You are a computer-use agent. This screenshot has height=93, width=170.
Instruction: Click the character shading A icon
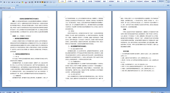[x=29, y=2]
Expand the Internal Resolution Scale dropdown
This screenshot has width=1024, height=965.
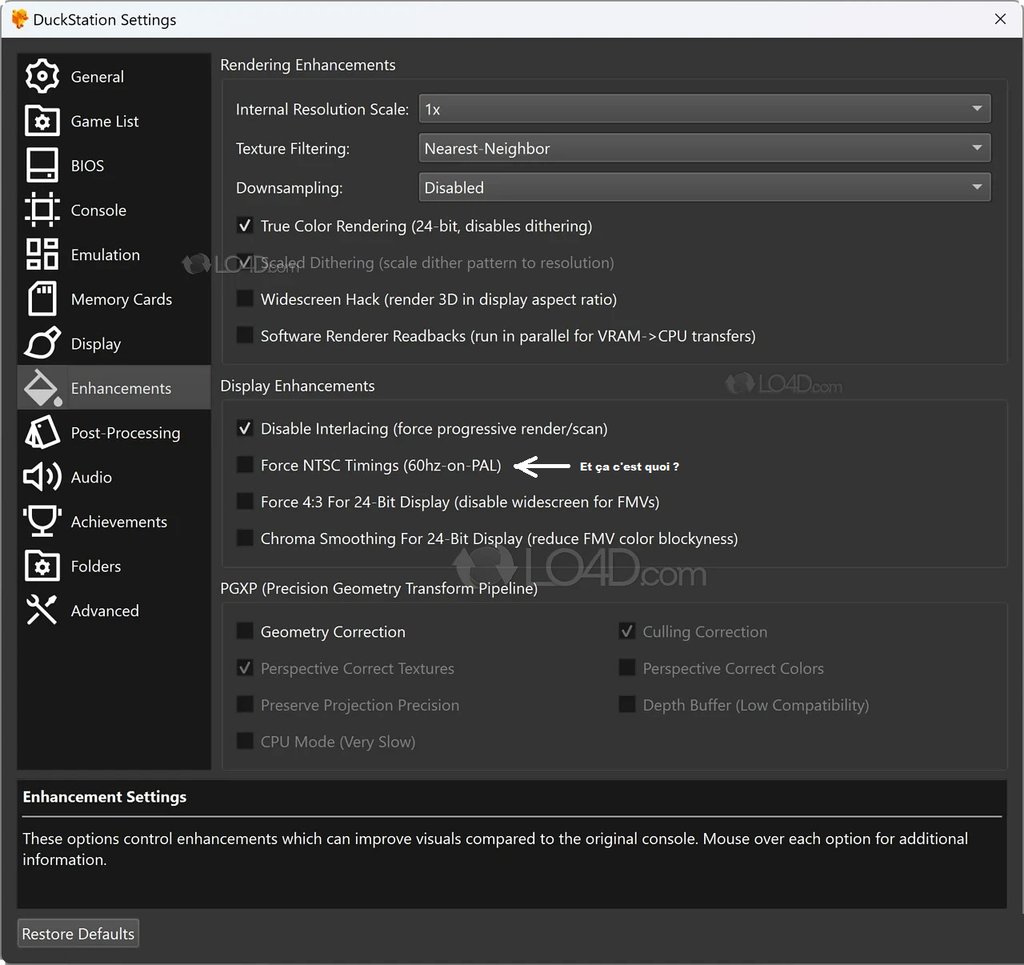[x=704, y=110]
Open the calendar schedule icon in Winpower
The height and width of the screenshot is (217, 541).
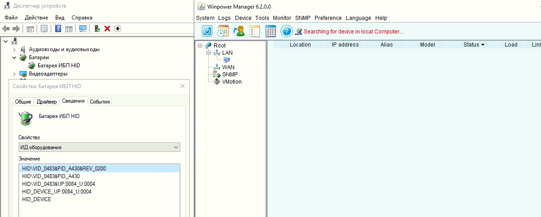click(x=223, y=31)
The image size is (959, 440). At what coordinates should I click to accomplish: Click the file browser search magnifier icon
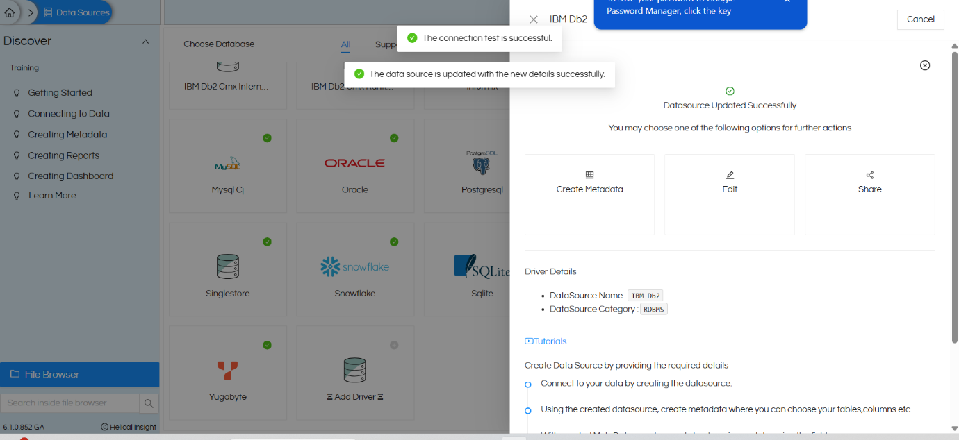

★ ★ ★ ★ ★

> **YOUR INSTRUCTIONS**
The exact lines from the one containing "This screenshot has width=1024, height=965." through the end of the data are to be copied, with both ends kept and pictures left out.

> **RESPONSE TO THIS EXERCISE**
This screenshot has width=1024, height=965.
[x=704, y=110]
Open the calendar schedule icon in Winpower
The height and width of the screenshot is (217, 541).
click(x=223, y=31)
The image size is (959, 440). At what coordinates should I click to accomplish: Click the file browser search magnifier icon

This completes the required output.